26 декабря, понедельник. Вчера был на панихиде по А.Е.Кауфману. В нетопленой комнате — все в шапках — по-еврейски. Я, входя, снял шапку, мне крикнули: наденьте! Народу много. Пришел еврейский кантор — и запел какие-то очень плачевные пещи, причем пар валил у него изо рта! Пение растрогало меня до слез, но было странно смотреть, что на камине стоит бюст Достоевского. Речи говорились неверные: Харитон сказал даже, будто Кауфман основал в Одессе серьезную печать, придал ей серьезный тон. Все это вздор. Кауфман был бездарный и непросвещенный писатель — и ничему он не мог придать никакого серьезного оттенка. В Одессе над ним потешались. Но его любовь к русской литературе была огромная. Он не понимал ее и не читал ее, но любил ее — торжественно. И служил ей — нелицемерно, и сделал ей много добра. В гробу он лежал спокойно, истово и хорошо. Немирович-Данченко — вьнул бумажку — подошел к гробу — снял шапку, отложил в сторону, на помост палку — и стал читать по бумажке надгробную речь — задушевную! Волковыский, говоря свою речь, прослезился, но в меру.

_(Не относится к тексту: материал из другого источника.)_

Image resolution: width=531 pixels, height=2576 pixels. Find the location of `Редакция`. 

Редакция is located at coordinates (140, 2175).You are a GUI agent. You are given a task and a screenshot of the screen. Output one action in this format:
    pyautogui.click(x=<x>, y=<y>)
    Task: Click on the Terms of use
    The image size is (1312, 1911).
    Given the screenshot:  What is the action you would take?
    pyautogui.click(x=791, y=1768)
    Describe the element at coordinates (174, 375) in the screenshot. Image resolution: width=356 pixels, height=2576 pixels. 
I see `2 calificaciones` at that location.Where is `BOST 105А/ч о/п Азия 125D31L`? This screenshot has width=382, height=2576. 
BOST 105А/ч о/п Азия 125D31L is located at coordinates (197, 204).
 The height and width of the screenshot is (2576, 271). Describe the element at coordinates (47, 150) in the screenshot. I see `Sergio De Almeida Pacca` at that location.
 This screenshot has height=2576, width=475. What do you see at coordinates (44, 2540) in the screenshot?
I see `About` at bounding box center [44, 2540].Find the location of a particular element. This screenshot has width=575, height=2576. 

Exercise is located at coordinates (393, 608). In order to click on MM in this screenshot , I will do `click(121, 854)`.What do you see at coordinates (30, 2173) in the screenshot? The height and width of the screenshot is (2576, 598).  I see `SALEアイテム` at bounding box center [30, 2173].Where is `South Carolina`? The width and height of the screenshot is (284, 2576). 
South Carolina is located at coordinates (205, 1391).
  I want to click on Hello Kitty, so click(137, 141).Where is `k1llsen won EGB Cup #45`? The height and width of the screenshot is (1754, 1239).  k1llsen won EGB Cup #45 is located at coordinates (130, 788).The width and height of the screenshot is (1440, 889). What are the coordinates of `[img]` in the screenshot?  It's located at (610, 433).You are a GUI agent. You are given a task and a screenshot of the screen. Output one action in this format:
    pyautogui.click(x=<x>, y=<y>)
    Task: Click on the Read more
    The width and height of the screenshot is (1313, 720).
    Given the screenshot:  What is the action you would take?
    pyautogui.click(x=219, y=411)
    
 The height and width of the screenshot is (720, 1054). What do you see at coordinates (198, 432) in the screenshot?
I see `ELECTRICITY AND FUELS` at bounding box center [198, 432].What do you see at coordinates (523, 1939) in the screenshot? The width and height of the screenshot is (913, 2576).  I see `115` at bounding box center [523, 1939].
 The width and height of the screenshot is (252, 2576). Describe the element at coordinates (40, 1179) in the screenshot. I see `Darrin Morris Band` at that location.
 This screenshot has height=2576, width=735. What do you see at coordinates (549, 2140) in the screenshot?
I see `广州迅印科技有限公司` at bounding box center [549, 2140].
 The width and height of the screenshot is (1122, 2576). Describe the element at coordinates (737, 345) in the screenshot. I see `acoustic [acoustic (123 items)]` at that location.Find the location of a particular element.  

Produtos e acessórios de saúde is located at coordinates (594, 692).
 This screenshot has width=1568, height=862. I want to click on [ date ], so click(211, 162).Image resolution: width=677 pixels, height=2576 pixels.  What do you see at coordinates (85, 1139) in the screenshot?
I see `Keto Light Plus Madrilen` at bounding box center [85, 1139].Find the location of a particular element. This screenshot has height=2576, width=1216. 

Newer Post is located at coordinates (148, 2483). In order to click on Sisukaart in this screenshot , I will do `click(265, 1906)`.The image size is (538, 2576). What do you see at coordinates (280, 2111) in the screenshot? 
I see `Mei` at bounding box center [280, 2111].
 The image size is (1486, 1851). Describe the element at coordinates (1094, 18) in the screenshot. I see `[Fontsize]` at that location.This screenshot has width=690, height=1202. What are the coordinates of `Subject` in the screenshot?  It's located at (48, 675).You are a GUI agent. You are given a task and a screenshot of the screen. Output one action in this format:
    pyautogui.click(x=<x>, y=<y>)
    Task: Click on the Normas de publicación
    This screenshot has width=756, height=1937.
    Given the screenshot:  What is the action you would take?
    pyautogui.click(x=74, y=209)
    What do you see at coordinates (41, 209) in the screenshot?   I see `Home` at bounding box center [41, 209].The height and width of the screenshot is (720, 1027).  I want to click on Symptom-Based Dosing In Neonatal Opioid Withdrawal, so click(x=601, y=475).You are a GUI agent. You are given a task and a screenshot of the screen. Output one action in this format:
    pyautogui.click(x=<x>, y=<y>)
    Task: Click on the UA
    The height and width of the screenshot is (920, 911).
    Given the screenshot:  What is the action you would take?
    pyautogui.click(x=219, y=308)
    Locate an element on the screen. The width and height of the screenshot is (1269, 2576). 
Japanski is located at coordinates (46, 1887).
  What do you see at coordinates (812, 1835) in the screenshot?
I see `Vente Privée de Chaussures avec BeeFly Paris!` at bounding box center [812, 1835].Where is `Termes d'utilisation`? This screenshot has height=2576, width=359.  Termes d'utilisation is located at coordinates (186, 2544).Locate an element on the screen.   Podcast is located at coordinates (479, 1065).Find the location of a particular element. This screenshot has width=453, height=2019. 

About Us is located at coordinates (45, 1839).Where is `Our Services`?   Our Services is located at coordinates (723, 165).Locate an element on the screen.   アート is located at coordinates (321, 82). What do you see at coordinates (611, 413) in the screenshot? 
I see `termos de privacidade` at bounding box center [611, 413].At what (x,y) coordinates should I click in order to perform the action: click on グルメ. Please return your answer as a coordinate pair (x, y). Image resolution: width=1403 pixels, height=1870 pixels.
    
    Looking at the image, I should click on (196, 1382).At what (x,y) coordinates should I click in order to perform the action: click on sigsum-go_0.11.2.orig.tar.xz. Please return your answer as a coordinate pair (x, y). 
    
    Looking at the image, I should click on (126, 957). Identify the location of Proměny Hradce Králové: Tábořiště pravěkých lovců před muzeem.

Был вчера с Лидой у Анненкова. Он сидит с женой — и вместе они переводят «Атлантиду» Бенуа. Пробуют. Квартирка чистенькая — много картинок. Я загадал: если застану его дома, посвящу ему свою книжку о Блоке{37}. Застал. Рассматривали вместе журнал «Петербург», только что присланный мне Белицким.

1922

1 января. Встреча Нового года в Доме Литераторов. Не думал, что пойду. Не занял предварительно столика. Пошел экспромтом, потому что не спалось. О-о-о! Тоска — и старость — и сиротство. Я бы запретил 40-летним встречать Новый год. Мы заняли один столик с Фединым, Замятиным, Ходасевичем — и их дамами, а кругом были какие-то лысые — очень чужие. Ко мне подошла М. В.Ватсон и сказала, что она примирилась со мной. После этого она сказала, что Гумилев был «зверски расстрелян». Какая старуха! Какая ненависть. Она месяца 3 [назад] сказала мне: — Ну что, не помогли вам ваши товарищи спасти Гумилева?